I haven’t played with Raspberry Pi quite enough. I’ll do a write up on my garage door opener project at another time. But a really promising place for the Pi in my opinion is the role of a traveling router/access point. I don’t find the process of connecting to the WiFi in a hotel room particularly hard. It’s connecting back into my own network to access my my services that is difficult. The methods that I have at my disposal are:
- IPSec VPN
- SSH/SCP to selected service
- Direct access where things are configured for it
Running OpenBSD on a Raspberry Pi gives me a solid place to put an IPSec connection for the whole hotel room network.
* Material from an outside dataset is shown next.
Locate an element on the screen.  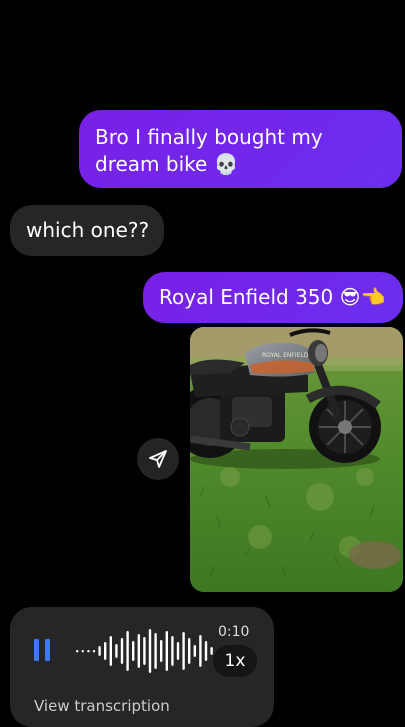
message-text: which one?? is located at coordinates (88, 230).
Getting there involves installing OpenBSD on the Pi in the first place
Ingredients:
- A Raspberry Pi 3B or 3B+ each model has plusses and minusses
- An OpenBSD Raspberry pi snapshot release available at this url.
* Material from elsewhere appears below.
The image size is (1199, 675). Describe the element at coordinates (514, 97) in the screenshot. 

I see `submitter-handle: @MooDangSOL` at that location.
- OpenBSD does not support the Pi video yet. The install console is serial. You need an Arduino/Raspberry Pi serial cable. The link points to a 4pin style. It connects as follows:
- Black <-> Pi GND
- White <-> Pi TX0
- Green <-> Pi RX0
- A fast USB stick. OpenBSD can’t run from MicroSD card yet. This one works.
- A WiFi adapter that you can live with this is going to be a compromise because WiFi has somewhat left the BSDs behind. These two CanaKit Wifi, and TP-Link WiFi, work.
As I write this, I’m running through the procedure again. Once installed, you will run OpenBSD from the USB stick. That requires no change on the Raspberry Pi 3 B+. but on the 3 B, you have to modify the U-Boot configuration to support usb boot. Instructions are all over the net on how to make this change in the forward direction. I haven’t seen any links that specifically document how to revert it back to the defaults.
Which Pi 3B or 3B+?
The Raspberry Pi 3B+ is a bit faster than then 3B but the ethernet isn’t supported due to an issue with USB.